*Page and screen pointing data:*
_ _ _ _ _ _ _
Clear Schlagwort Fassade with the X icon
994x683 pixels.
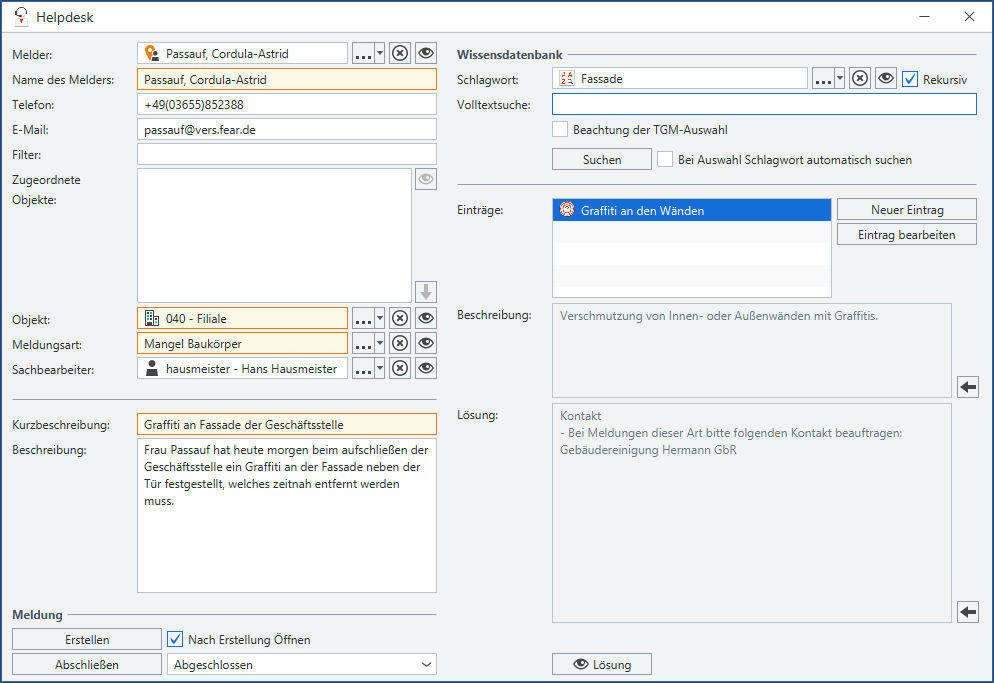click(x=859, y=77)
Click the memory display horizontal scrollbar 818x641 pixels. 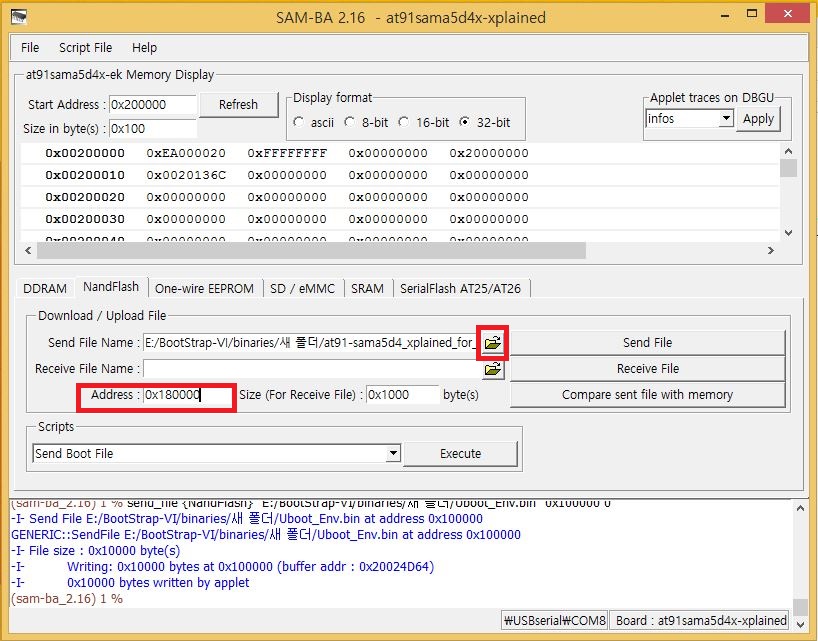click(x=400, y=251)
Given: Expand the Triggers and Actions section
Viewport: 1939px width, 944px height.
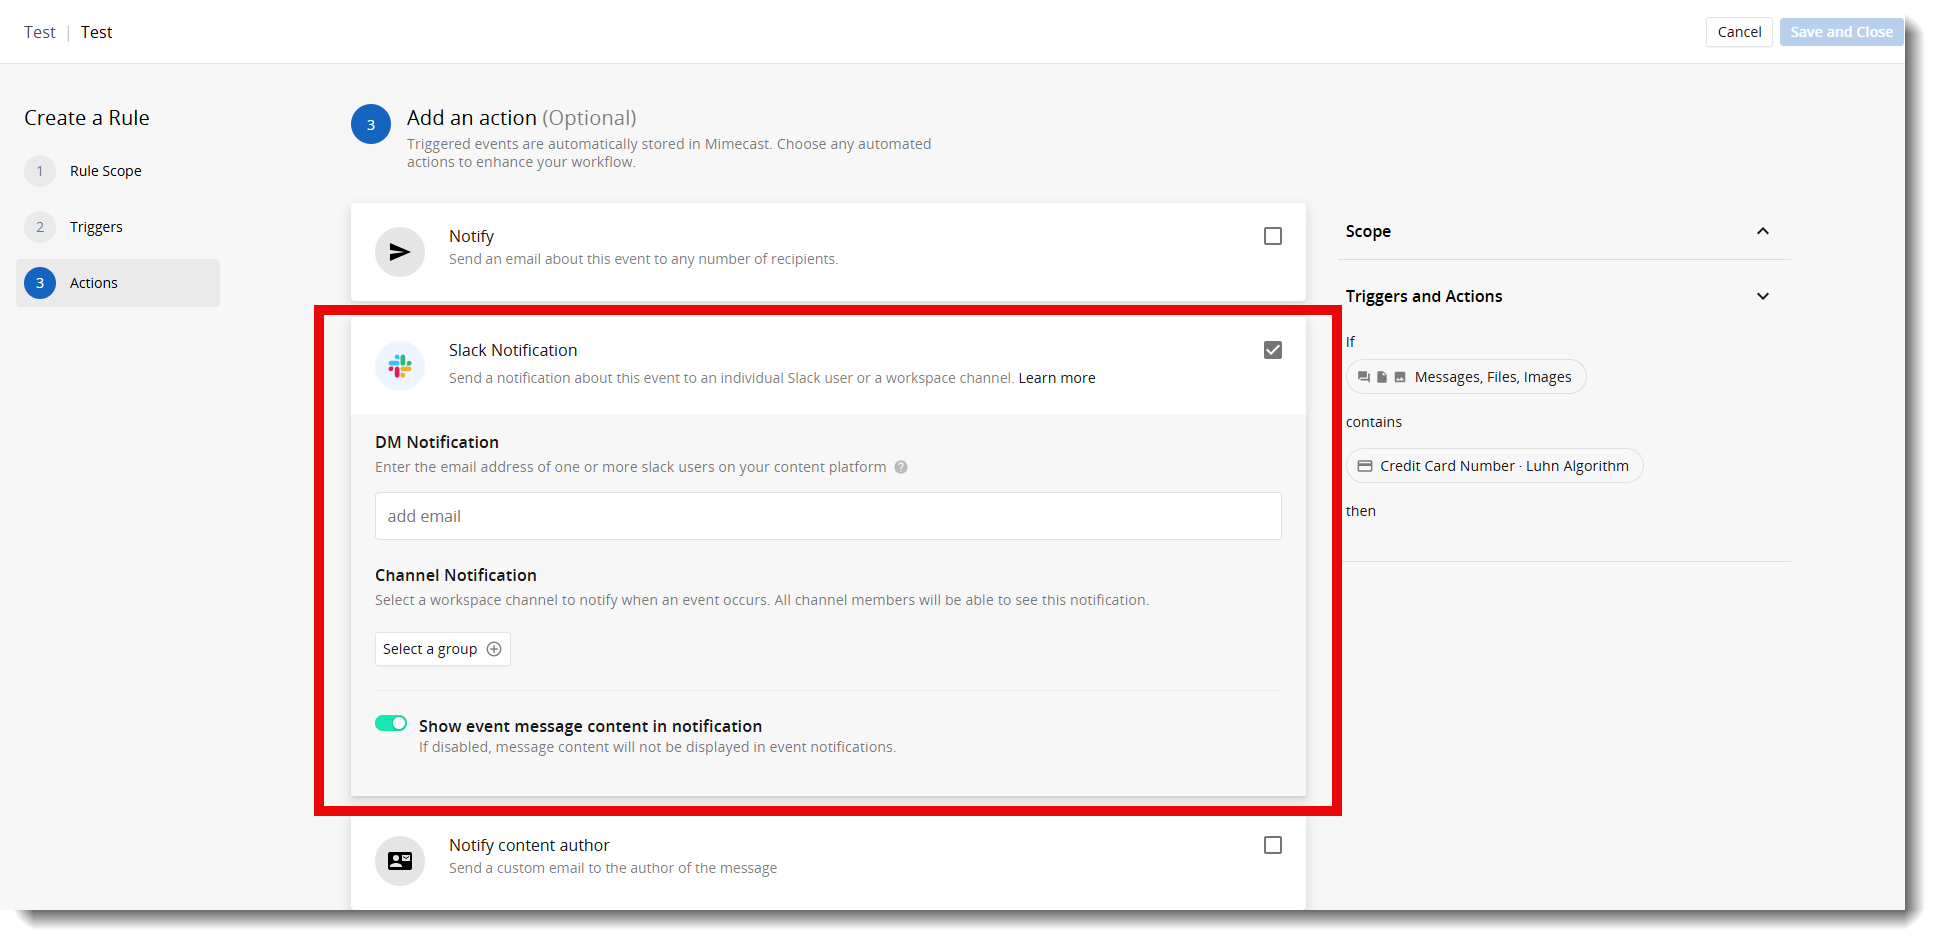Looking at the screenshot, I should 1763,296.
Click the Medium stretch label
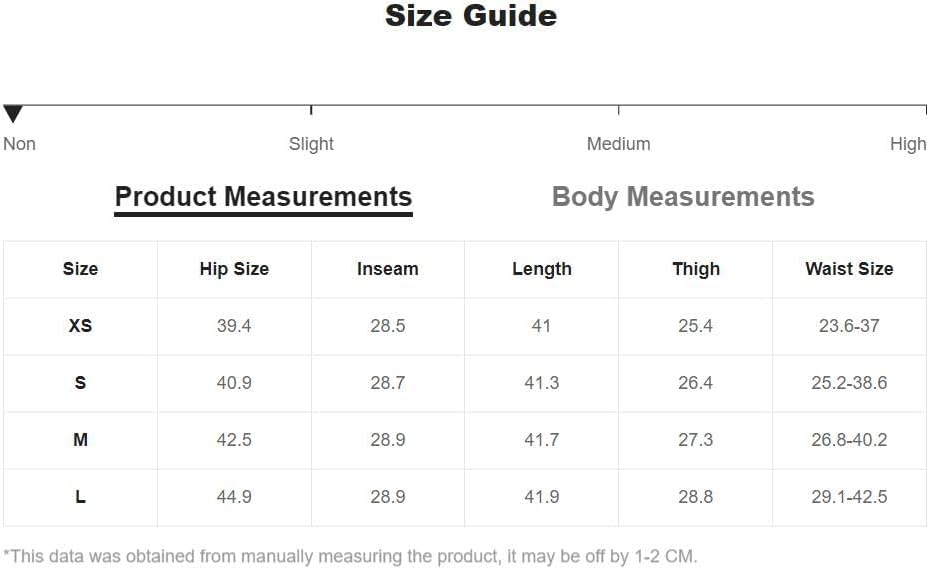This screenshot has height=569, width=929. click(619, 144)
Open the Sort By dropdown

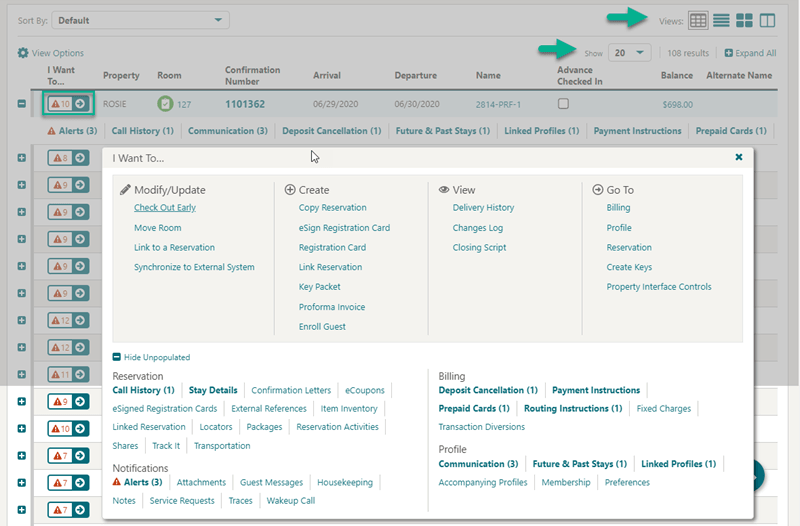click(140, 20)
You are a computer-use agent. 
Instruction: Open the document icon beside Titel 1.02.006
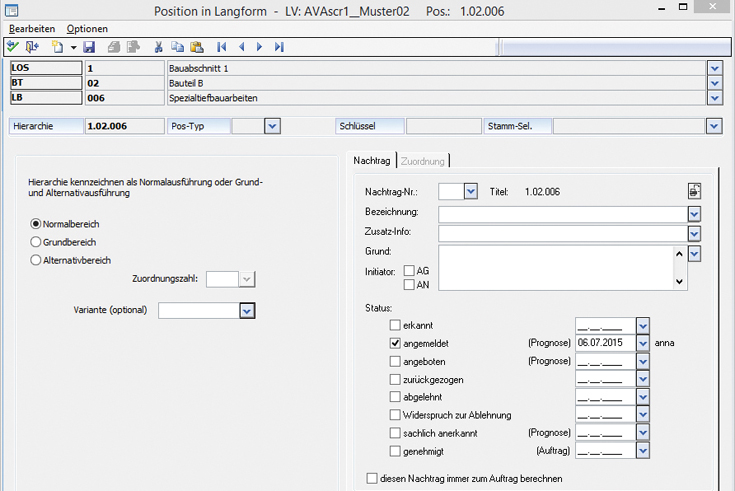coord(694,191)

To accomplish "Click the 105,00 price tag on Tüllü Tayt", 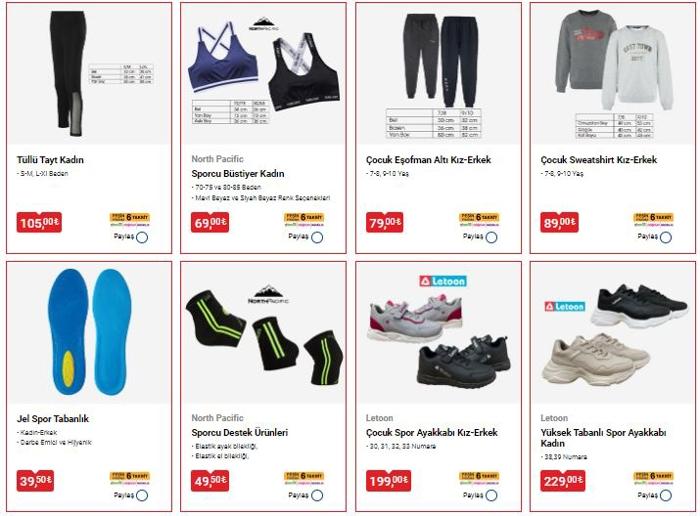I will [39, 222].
_ _ _ _ _ _ _
List every line of the entries above that contains the word "Open", where case counts.

*Response to the task:*
Open the Sort By dropdown
Instruction: Open the document icon beside Titel 1.02.006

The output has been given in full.